Our $379 configuration of the ASUS 1018P is available exclusively at Best Buy. However, a higher-end version that includes USB 3.0 ports, Bluetooth 3.0, a 1.3-megapixel webcam, and an Atom N455 CPU is coming out soon with a price of $429.
ASUS bundles several utilities with the Eee PC 1018P. Eee Dock is a persistent navgar that remains on the top of the desktop and contains shortcuts to a number of ASUS programs. YouCam allows you to capture photos and videos with the webcam. Syncables is software that syncs your data with up to one other PC, though to use all of its features you need to purchase a paid version. Eee Splendid adjusts the monitor's color scheme to provide richer images for viewing video.
The SRS premium sound utility allows you to exert fine control over the already-high quality, but low volume speakers. ASUS Vibe Fun Center provides an attractive front end for downloading trial versions of games or listening to music samples. ASUS Cloud Services provides a link to ASUS Access, a portal site where you can buy apps or sign up for a free trial of ASUS's $39.99 per month Web-based storage service.
ASUS bundles the Eee PC 1018P with a one-year limited warranty. To see how ASUS did in our tech support showdown, click here.

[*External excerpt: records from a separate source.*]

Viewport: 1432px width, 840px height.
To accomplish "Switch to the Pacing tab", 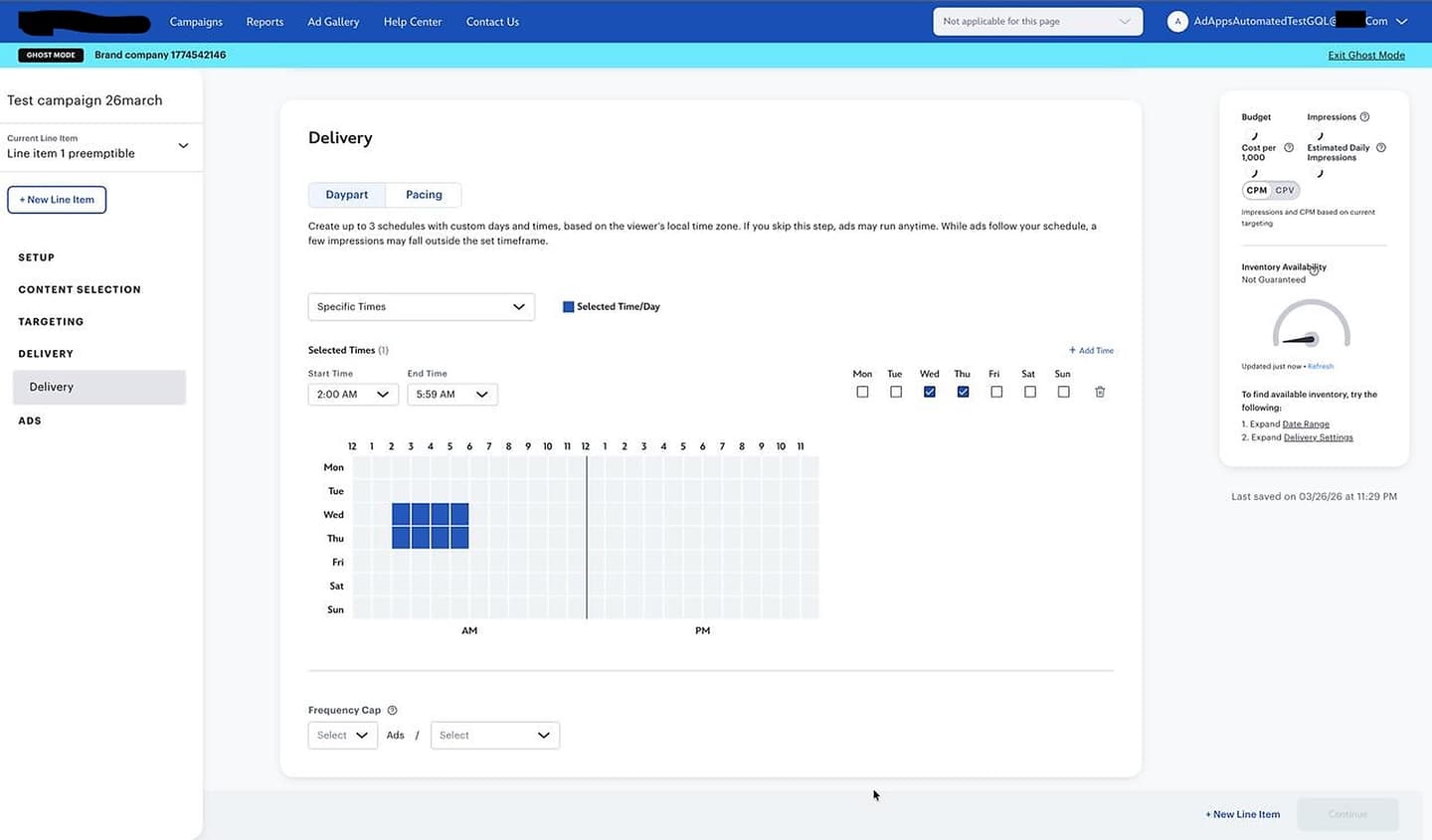I will 423,194.
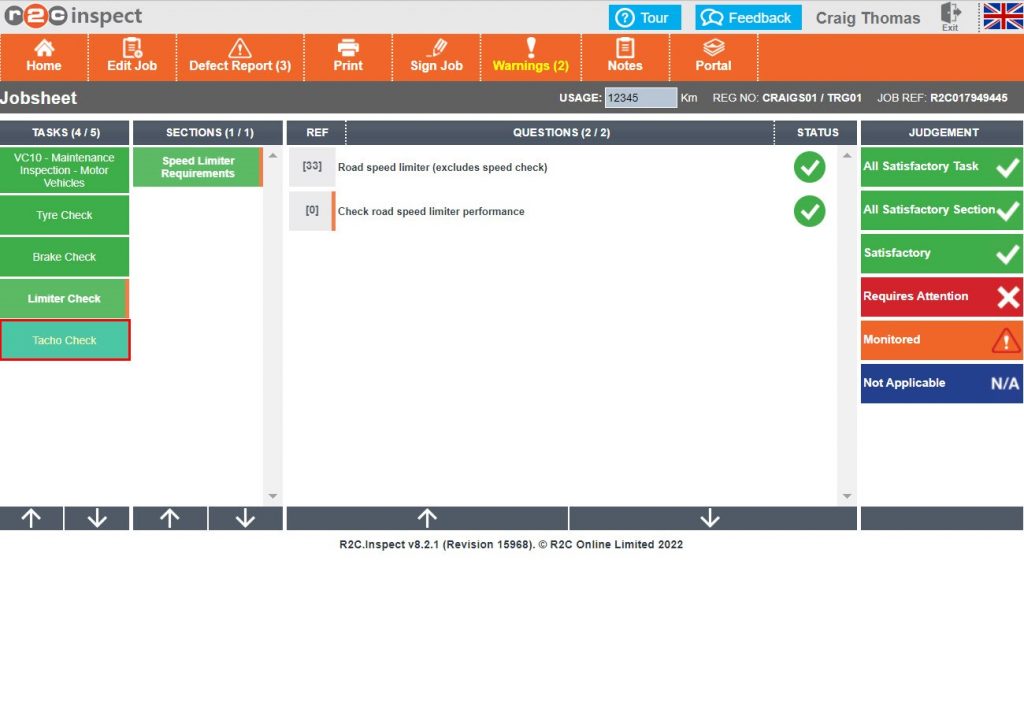The width and height of the screenshot is (1024, 709).
Task: Click the Usage kilometres input field
Action: (639, 97)
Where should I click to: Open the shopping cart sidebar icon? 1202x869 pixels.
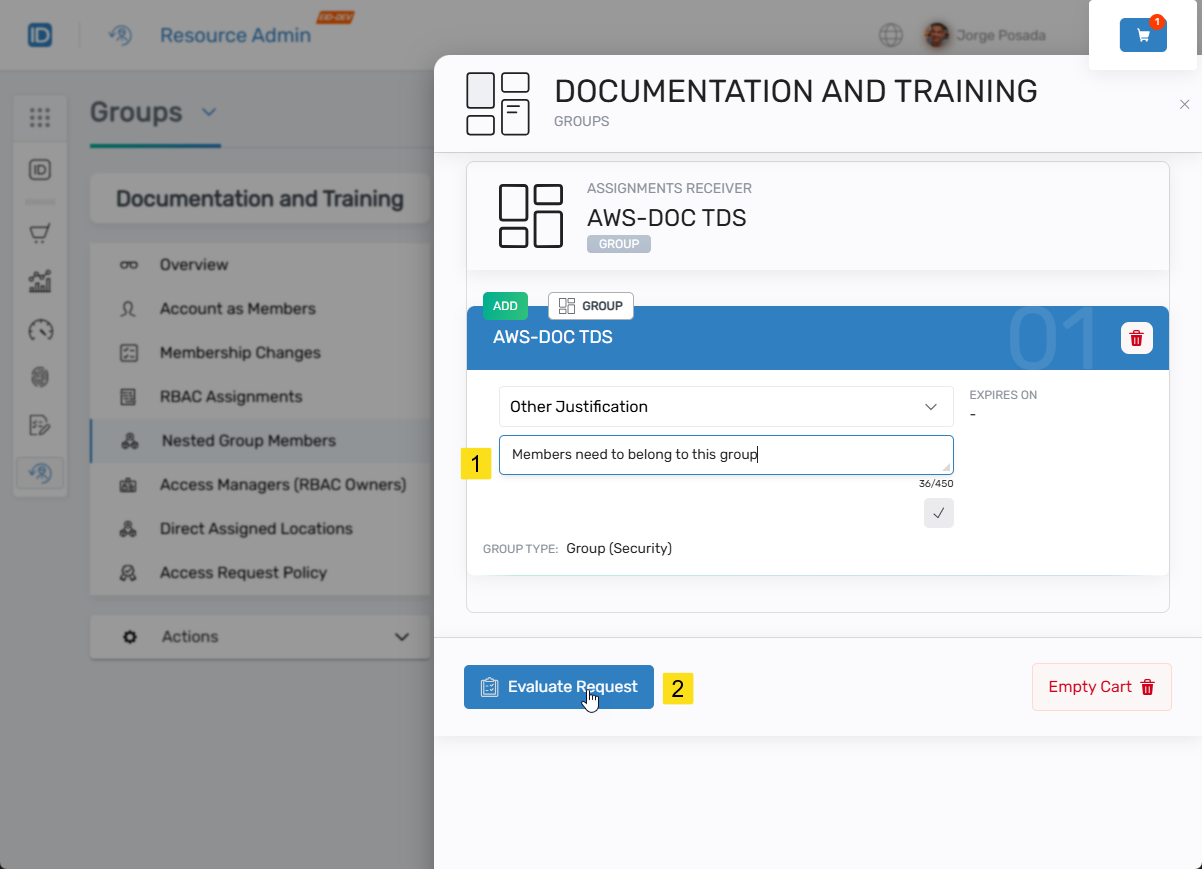(x=40, y=234)
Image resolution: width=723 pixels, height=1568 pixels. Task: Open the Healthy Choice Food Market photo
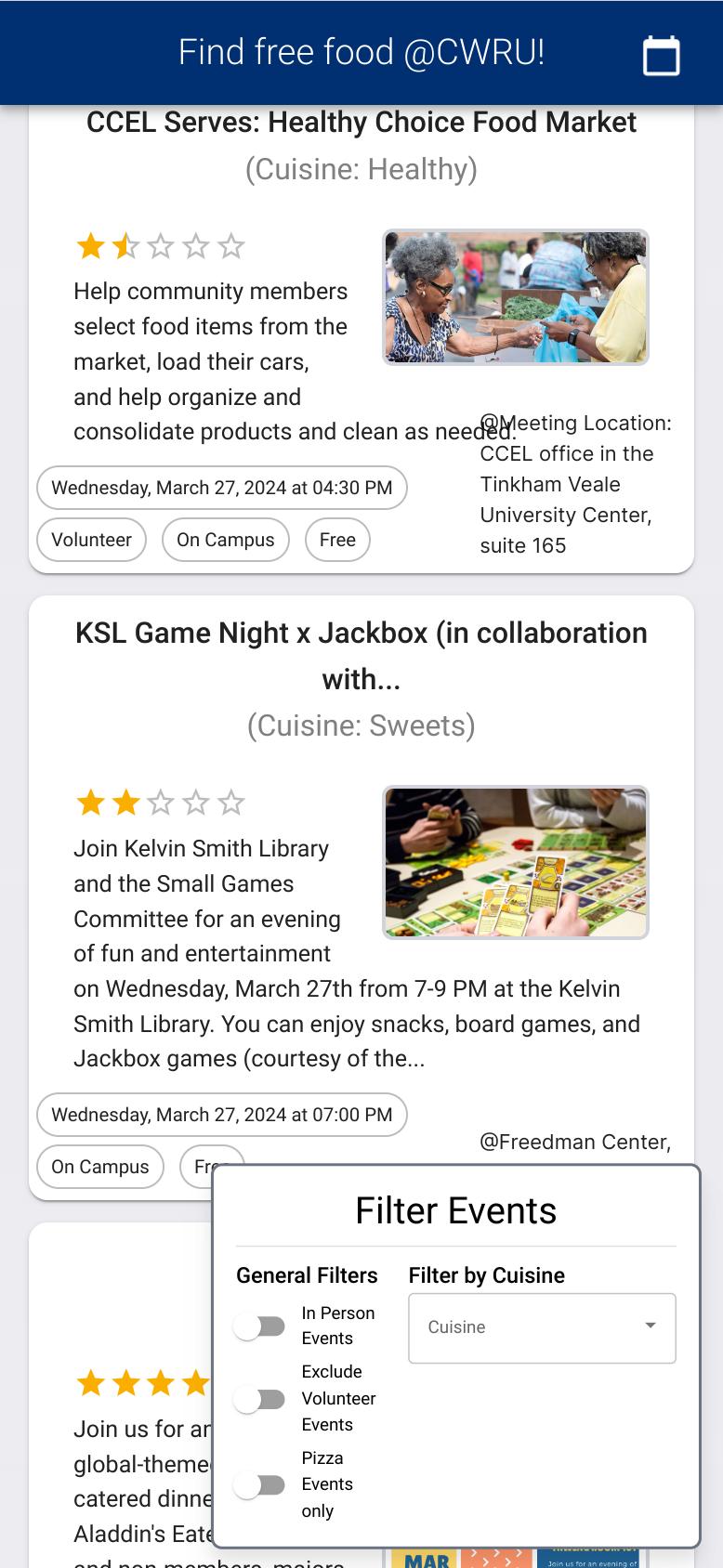[516, 297]
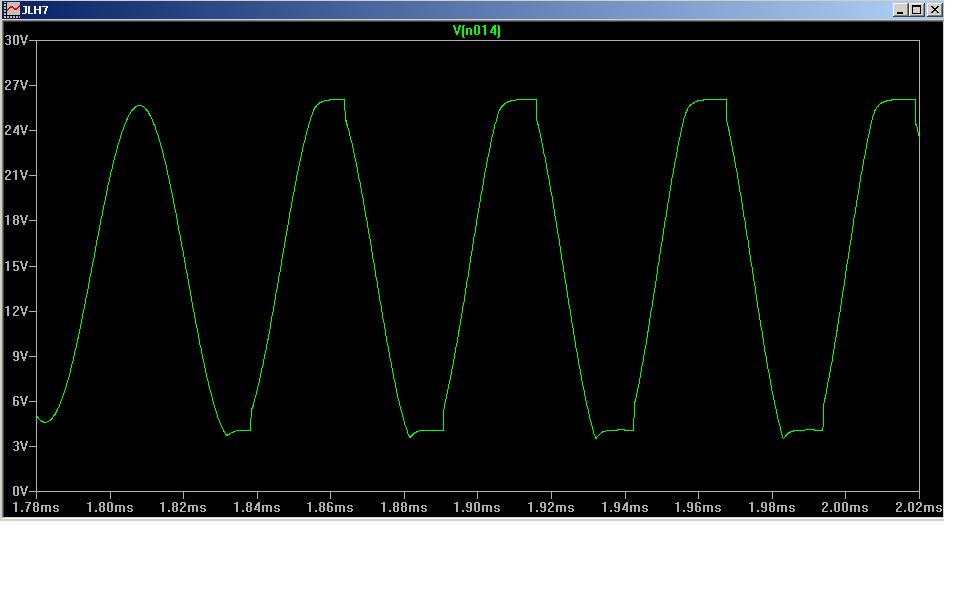Click the V(n014) trace label
The width and height of the screenshot is (960, 600).
(477, 31)
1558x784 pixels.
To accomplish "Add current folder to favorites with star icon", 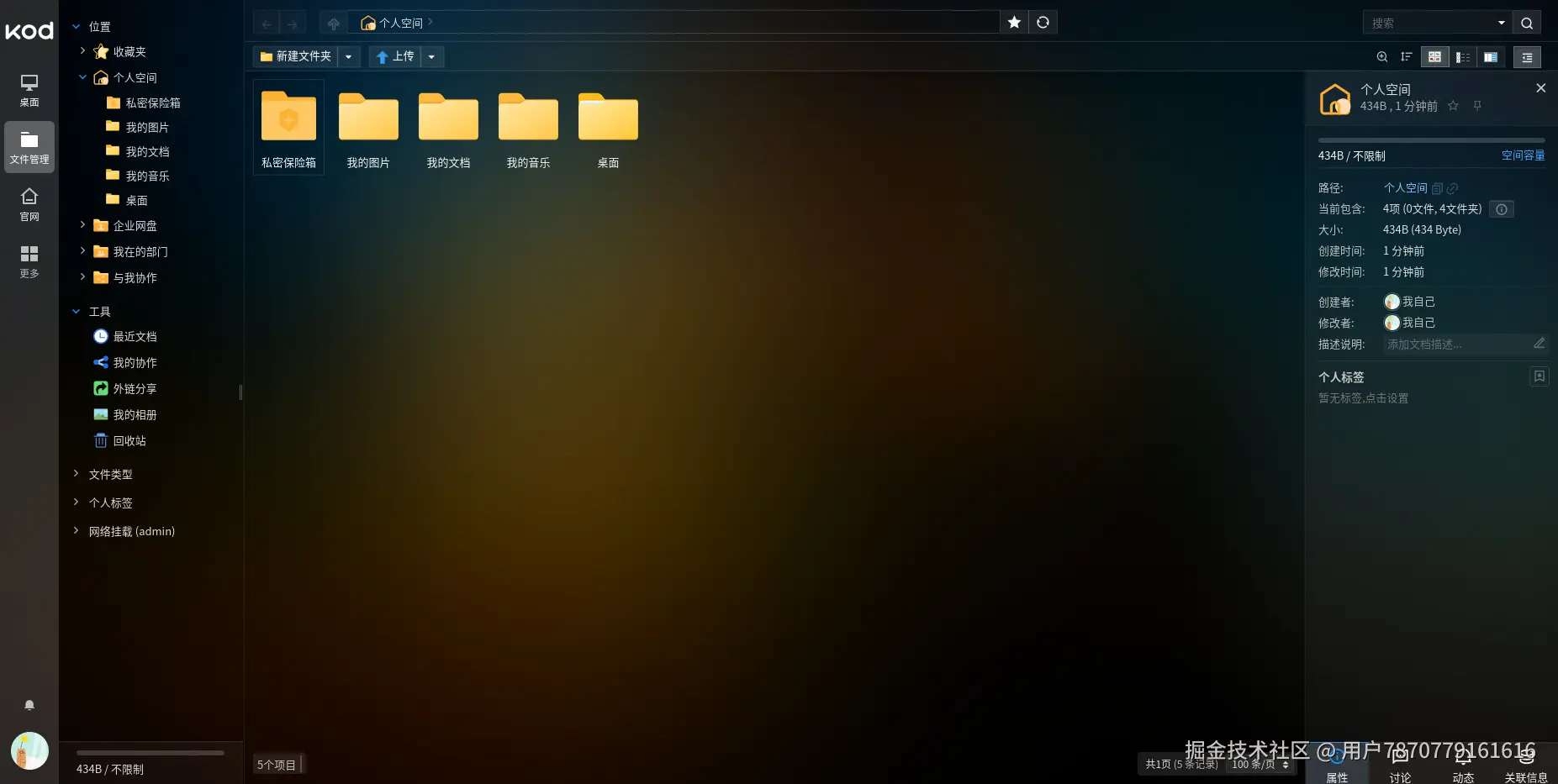I will point(1014,23).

While the Eee PC 1018P is a very attractive netbok, its small keys, incredibly stiff mouse buttons, and washed out webcam prove that you can't judge a netbook by its cover. Though this machine is certainly usable, competitors offer a better experience for less money. For $355, you can buy a Toshiba NB305, which has a best-in-class keyboard, a large and accurate touchpad, and longer battery life. If you really want to save, get the ASUS Eee PC 1001P for $299. It's not as stylish as the 1018P, but it lasts longer on a charge (8:40) and has a better keyboard.